# taz.de -- Entscheidung fürs Leben
       
       > „In der Community wird diskutiert, ob es okay ist, wegzuziehen“, sagt
       > Joanna, die in Posen den CSD mitorganisiert hat, auf Veränderungen in
       > Polen hofft – und nun doch nach Berlin gekommen ist
       
 (IMG) Bild: „Der Unterschied zu Polen ist riesig“
       
       Von Hannah Geiger
       
       Ob sie für immer in Deutschland bleiben wird, weiß Joanna* nicht. Sie ist
       28 und vor einem Jahr von der westpolnischen Stadt Posen nach Berlin
       gezogen. Ihre Freundin hatte dort einen neuen Job gefunden.„Ich weiß, dass
       es hier auch homophobe Menschen gibt, und dass Berlin eine Art Insel ist,
       aber trotzdem: der Unterschied zu Polen ist riesig“, sagt sie.
       
       Dabei ist es weniger die direkte Diskriminierung auf der Straße, es sind
       nicht die Beschimpfungen, die Aggression und Gewalt, was Joanna stört, es
       ist vielmehr die subtilere und doch auf eine Art effektivere
       Diskriminierung in Polen auf Gesetzesebene.
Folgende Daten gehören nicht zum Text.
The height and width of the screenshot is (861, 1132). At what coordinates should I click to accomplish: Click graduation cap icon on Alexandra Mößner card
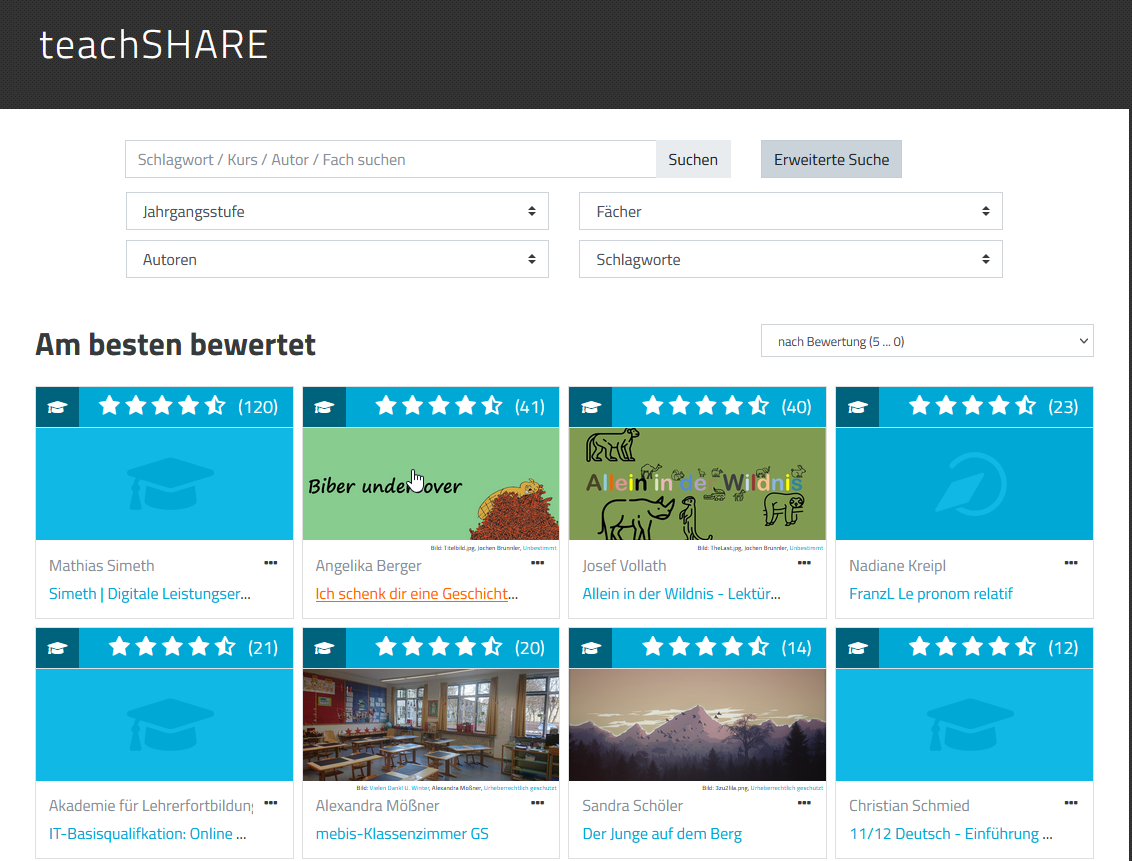tap(324, 648)
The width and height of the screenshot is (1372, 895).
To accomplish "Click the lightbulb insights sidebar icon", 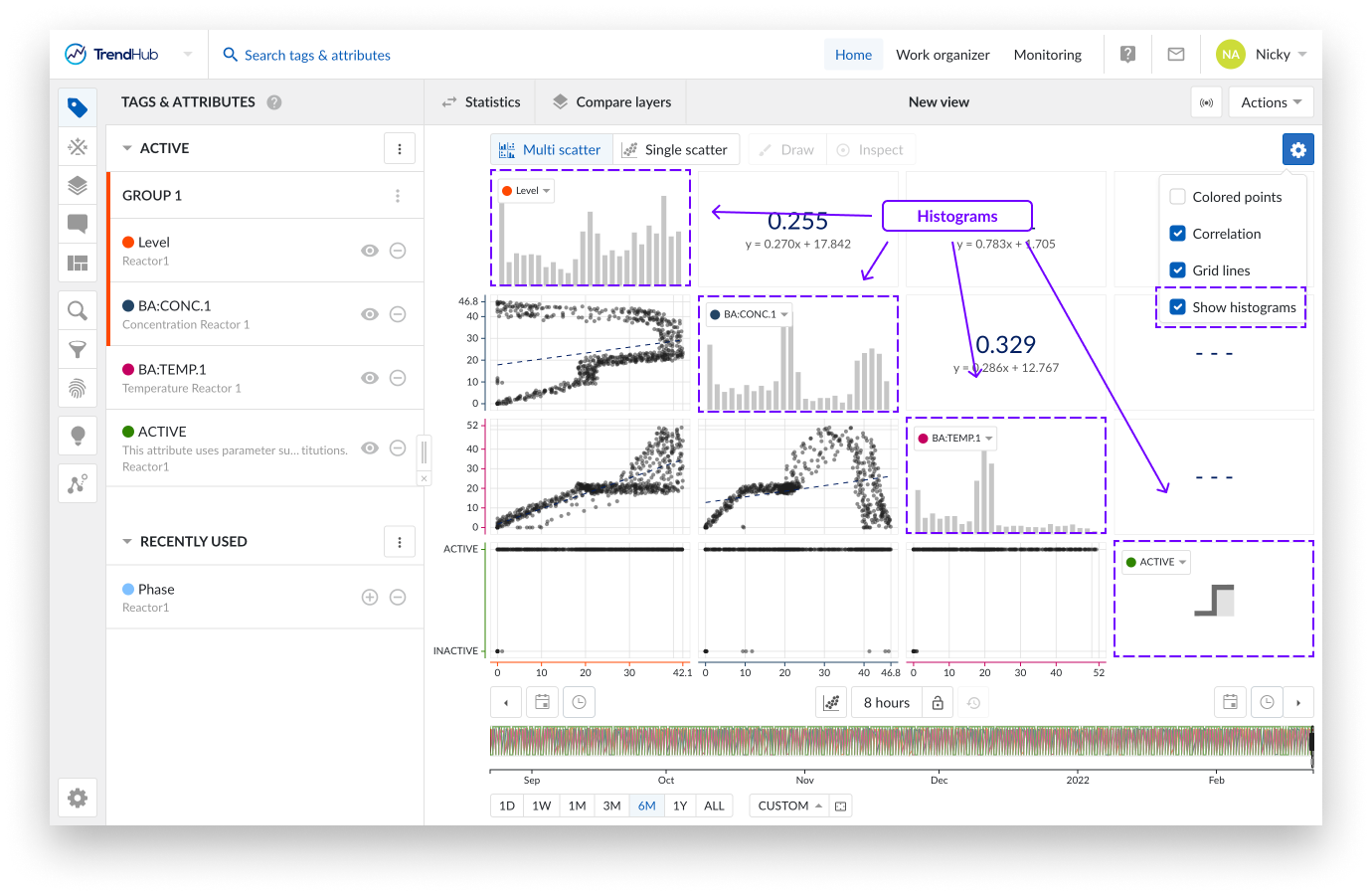I will [x=78, y=436].
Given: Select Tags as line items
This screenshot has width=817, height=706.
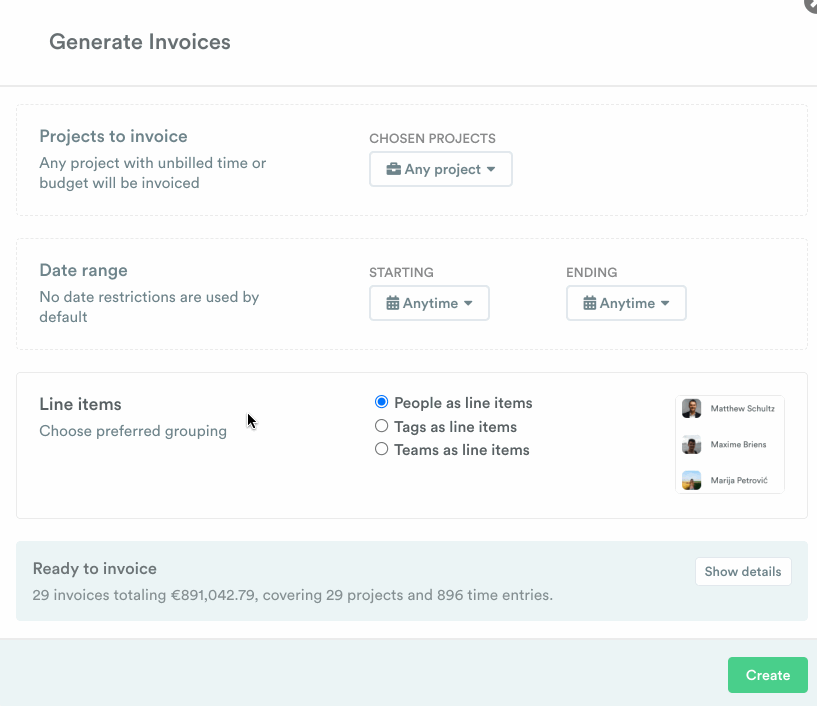Looking at the screenshot, I should tap(381, 426).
Die, die in Ämtern ausgeführt
       wird und in der Gesellschaft eingebaut ist wie ein Gerüst, das das
       homophobe Gebäude aufrechterhält. Dass schwule und lesbische Paare in Polen
       zum Beispiel weder heiraten noch eine Lebenspartnerschaft eingehen dürfen
       und somit vor dem Gesetz nicht als Familie gelten.
       
       „Offiziell leben wir als Fremde zusammen; das ist demütigend und
       institutionalisierte Homophobie. Wir bekommen keine Unterstützung vom Staat
       und haben absolut keine Rechte, auch nicht das, eine Familie zu gründen.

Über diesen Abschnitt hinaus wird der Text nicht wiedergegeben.